ERBIL (Kurdistan 24) – The Nineveh governorate administration on Sunday closed the Jadah Camp for Internally Displaced Persons (IDPs) days after the Namrood Camp in the province was shut.

The Iraqi Council of Ministers has said it supports the decision to close the camps in Nineveh and wants to shut down all the displacement camps within the borders of the governorate.

Mansour al-Mareed, the Governor of Mosul, who supervised the closure of the Namrood Camp, told local media on Sunday that displaced persons with alleged Islamic State affiliation were transferred to the Salamia Camp. Mareed denied any claims of human rights violations against the IDPs. 

A majority of the areas liberated from the so-called Islamic State are still in ruins with no basic services such as health facilities, electricity, or clean water.

Earlier this month, Iraq’s Ministry of Displacement and Migration (MoDM) denied any claims IDPs inside camps were being forcibly expelled to their homes without suitable living conditions and services.

However, the ones returning home say otherwise. A 47-year-old displaced man from Mosul, who was one of many forcibly moved back home from the Hassansham Camp, told local media his family of six live “on the ruins and rubbles of our collapsed house, without water and electricity.”

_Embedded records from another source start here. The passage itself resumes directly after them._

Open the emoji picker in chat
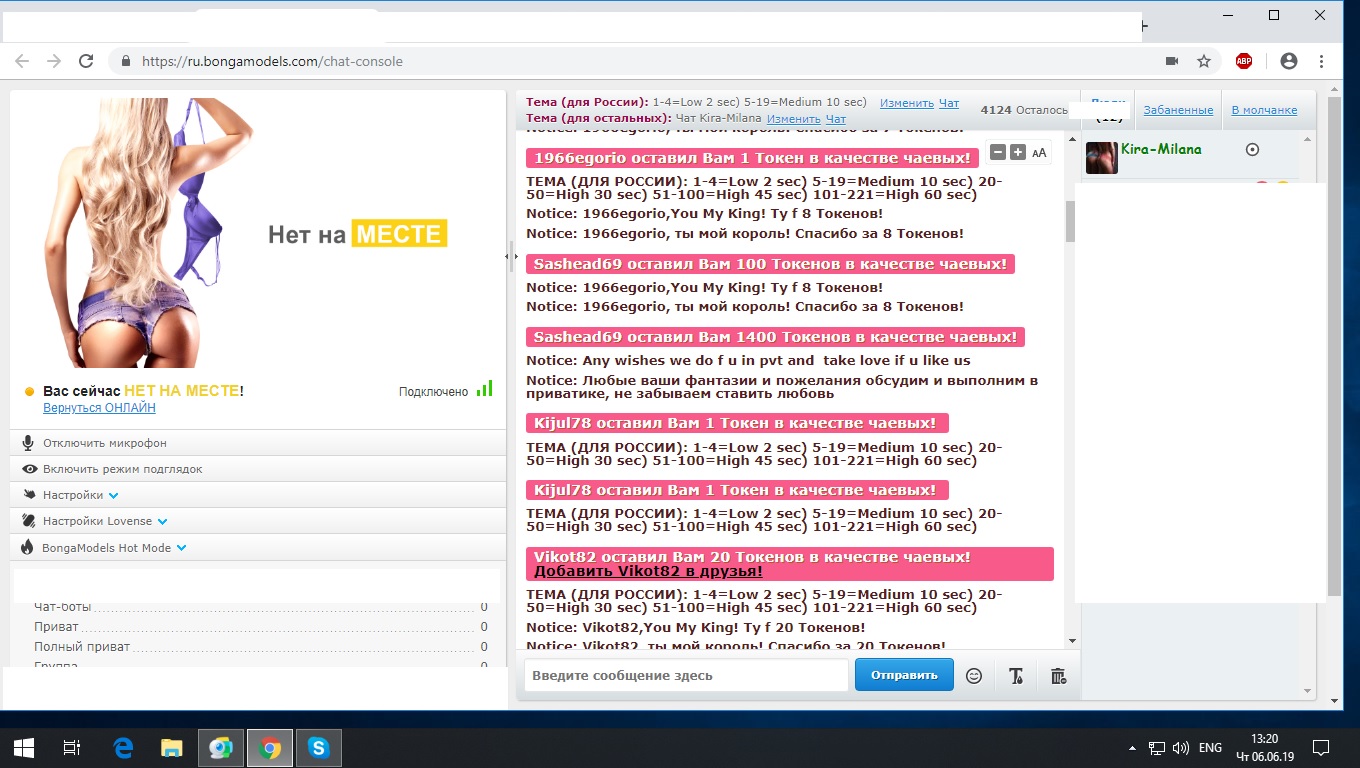The height and width of the screenshot is (768, 1360). coord(974,676)
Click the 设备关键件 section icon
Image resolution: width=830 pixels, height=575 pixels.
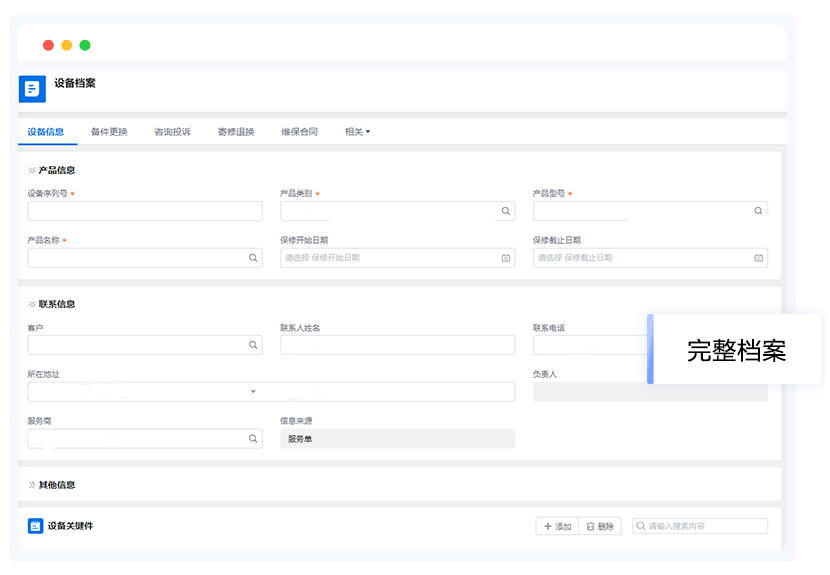[x=35, y=526]
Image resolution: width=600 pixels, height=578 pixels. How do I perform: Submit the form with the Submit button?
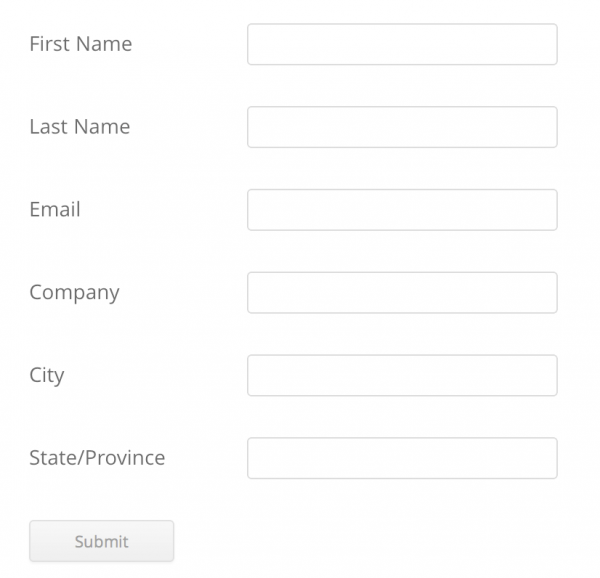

“I have no source of income; I don’t know what to do,” he added. “Instead of forcing us to go back, the Iraqi government should work on providing us with livable environments.”

Ali Abbas, director of the MoDM branch offices, said in an announcement that the Haj-Ali camp was going to shut down “in the coming days” after the IDPs return home. Abbas also noted that the Hamam al-Alil 1 and 2 camps would be merged.

There are 13 displacement camps in Nineveh governorate. The facilities were built for people who fled the threat of the Islamic state.

Last month, Iraq’s Council of Ministers decided to facilitate the return of all IDPs. Since then, hundreds of displaced families from camps have been moved to their hometowns, and many of these camps have been closed.

Iraq declared a “final victory” over the Islamic State in December 2017, three years after the militant group overran roughly a third of Iraq’s territory. Its fighters, however, continue to wage an insurgency in multiple provinces.

Iraqi officials have closed camps, forcing displaced residents to return to their liberated areas, where they then face acts of revenge by security forces or others who allege the families of having ties to the terror group.

A report Human Rights Watch (HRW) published in mid-June highlighted the experiences of displaced Iraqi families struggling to find a safe home.